Аурелия метнулась из замаха бедренных эпициклов, низвергнулсь на него в облаке багрового жара; плащ удальца загорелся еще до того, как она рассекла мужчину правой вихрукавицей вдоль позвоночника, а поднятой орбитой ураноизы левого околоплечника снесла ему голову.
Они разбежались во все стороны, путаясь в собственных и чужих ногах. Аурелия переломала оставшиеся кераунеты.
— Ты! — рявкнул Бербелек.
Лунянка оглянулась.
Стратегос указывал на одного из удиравших мужчин, высокого брюнета в доспехах, украшенных перьями феникса; тот убегал тылом, не отводя взгляда от Бербелека — он, скорее, шел, чем бежал, шажок за шажком — теперь же застыл.
— Ты! — снова рявкнул Бербелек и указал рукой в рукавице покрытую пеплом мостовую у своих ног.
Цудзыбрат сделал шаг вперед, левая нога, правая нога, раз, другой — стратегос не отвел взгляда, не опустил руку — все ближе и ближе, у него дрожали губы, ему очень хотелось отвести взгляд от лица Бербелека, но не мог, потому лишь сжимал кулаки и трясся все сильнее, на последнем шаге он пошатнулся, как будто его покинули остатки сил, и пал перед Бербелеком на колени, с протяжным, животным воем охватив того за ноги и прижимая к ним голову, ниже, еще ниже, пока, наконец уже не целовал, вылизывал, слюнявил покрытые грязью сапоги стратег оса, а тот глядел на него сверху, о чем-то задумавшись. Аурелия не понимала, что означает эта легкая гримаса, ироничное искривление губ, усмешка — не усмешка, что он испытывает, когда вот так похлопывает Крыпера Цудзыбрата по голове и что-то успокаивающим тоном урчит:
— Ну ладно, ладно уже, таак, я знаю, Крыпер, уже скоро, болеть не будет, ну, ну, ну…
Той ночью впервые не прошел дождь. Крыпер Цудзыбрат горел до самого утра.

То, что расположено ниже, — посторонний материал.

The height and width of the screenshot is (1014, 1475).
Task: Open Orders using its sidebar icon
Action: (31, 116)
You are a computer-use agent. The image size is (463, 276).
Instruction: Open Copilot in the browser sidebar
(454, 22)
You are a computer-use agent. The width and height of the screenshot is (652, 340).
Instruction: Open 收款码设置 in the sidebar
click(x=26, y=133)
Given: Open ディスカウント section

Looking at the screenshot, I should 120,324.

«Тучелом» бросил якорь у барбакана[21] острога уже ночью, домашних разбудил лай собак. Аурелия спала на палубе оронеигесового аэростата каменным сном, собственно, для нее уже началась лунная ночь, тело требовало отдыха, тело и разум, несколько сотен часов ежемесячной летаргии. В конце концов, ее разбудили силой, поскольку стратегос отсылал «Тучелома» с очередной миссией, и нужно было всех пассажиров переместить в двор острога. Тогда-то она впервые увидела родовое владение Бербелеков-из-Острога.

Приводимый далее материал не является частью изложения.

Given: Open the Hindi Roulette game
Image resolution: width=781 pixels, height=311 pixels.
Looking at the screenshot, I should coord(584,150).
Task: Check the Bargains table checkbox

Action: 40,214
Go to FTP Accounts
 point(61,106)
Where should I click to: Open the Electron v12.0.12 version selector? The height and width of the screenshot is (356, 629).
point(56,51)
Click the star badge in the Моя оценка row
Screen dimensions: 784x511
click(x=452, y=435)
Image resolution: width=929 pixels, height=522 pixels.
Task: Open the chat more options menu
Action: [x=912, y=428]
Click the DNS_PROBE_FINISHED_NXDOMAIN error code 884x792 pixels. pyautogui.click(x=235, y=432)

Она увидела леса. Каменный барбакан, соединенный воздушным помостом с остатками защитной стены, был повернут к юго-востоку, поскольку именно оттуда подходила к вершине холма дорога, ведущая от реки и прудов, здесь когда-то находились ворота и защищающие их башни. Теперь же, от всех этих топорных фортификаций остался один только барбакан, и именно к нему прикрепили веревочные трапы и железные якоря «Тучелома». В дрейфе он всегда поворачивался ангелом в сторону ветра. Аврелию разбудили после четырех, ветер дул с востока, поэтому, когда она спустилась с правого борта на вершину барбакана, то увидала бесконечную панораму пущи, тянувшейся вплоть до южного горизонта, до едва видимой, затуманенной линии гор. В эту пору дня солнце окрашивало все, накладывая медовый отблеск на зелень, зелень и зелень — Аурелия стояла над целым морем зелени. Заспанная, зевающая, она позволила провести себя по внутренним лестницам барбакана, через двор имения и на этаж его западного крыла, где без слова погрузилась в пахнущую весной Земли постель, заново погрузилась в свой огненный сон.